American Journal of Obstetrics and Gynecology | 2018
Kevin M. Hellman; Caroline Kuhn; Frank F. Tu; Katlyn E. Dillane; Nathan A. Shlobin; Sangeeta Senapati; Xiaojie Zhou; Wei Li; Pottumarthi V. Prasad
BACKGROUND The lack of noninvasive methods to study dysmenorrhea has resulted in poor understanding of the mechanisms underlying pain, insufficient diagnostic tests, and limited treatment options. To address this knowledge gap, we have developed a magnetic resonance imaging–based strategy for continuously monitoring the uterus in relationship to participants’ spontaneous pain perception.
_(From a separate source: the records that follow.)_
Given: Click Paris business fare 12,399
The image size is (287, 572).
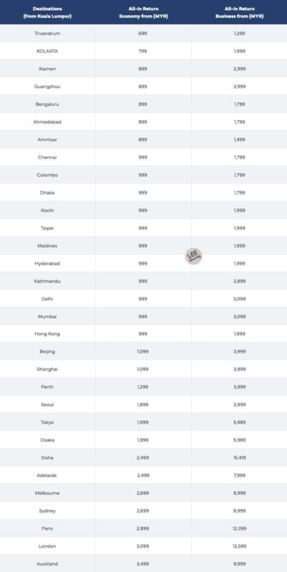Looking at the screenshot, I should tap(240, 528).
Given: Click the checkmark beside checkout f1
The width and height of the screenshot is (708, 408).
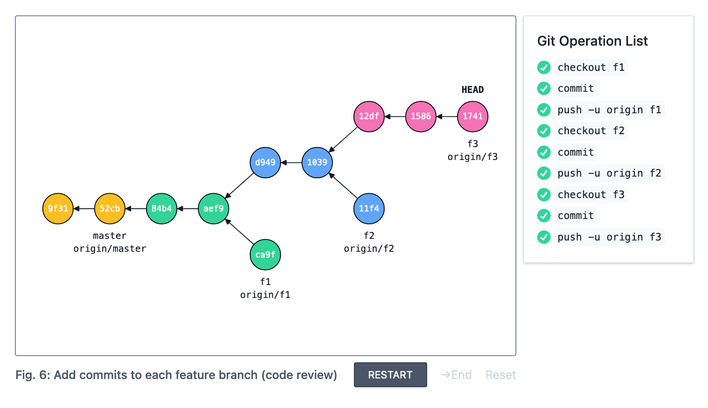Looking at the screenshot, I should click(544, 68).
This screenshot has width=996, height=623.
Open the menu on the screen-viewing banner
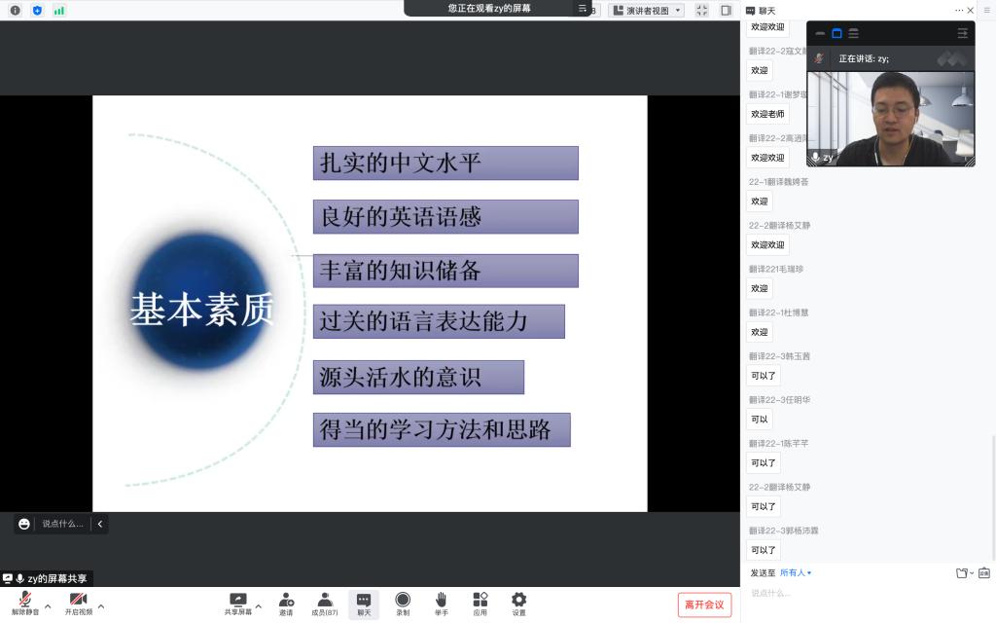[x=583, y=9]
OBJECTIVE The study objective was to evaluate whether magnetic resonance imaging can detect real‐time changes in myometrial activity during cramping episodes in women with dysmenorrhea, with a handheld squeeze bulb for pain reporting. STUDY DESIGN Sixteen women with dysmenorrhea and 10 healthy control women both on and off their menses were evaluated with magnetic resonance imaging while not taking analgesic medication. Continuous magnetic resonance imaging was acquired using half‐Fourier acquisition single‐shot turbo spin echo sequence along with simultaneous reporting of pain severity with a squeeze bulb. Pearson’s coefficient was used to compare results between reviewers. Proportional differences between women with dysmenorrhea and controls on/off menses were evaluated with a Fisher exact test. The temporal relationships between signal changes were evaluated with Monte Carlo simulations. RESULTS Spontaneous progressive decreases in myometrial signal intensity were more frequently observed in women on their menses than in the absence of pain in the same women off their menses or participants without dysmenorrhea (P < .01). Women without reductions in myometrial signal intensity on their menses either had a history of endometriosis or were not in pain. Observations of myometrial events were consistently reported between 2 raters blinded to menstrual pain or day status (r = 0.97, P < .001). Episodes of cramping occurred either immediately before or 32–70 seconds after myometrial signal change onset (P < .05). CONCLUSION Transient decreases in myometrial uterine T2‐weighted signal intensity can be reliably measured in women with menstrual pain. The directionality of signal change and temporal relationship to pain onset suggest that cramping pain may be caused by a combination of uterine pressure and hemodynamic dysfunction.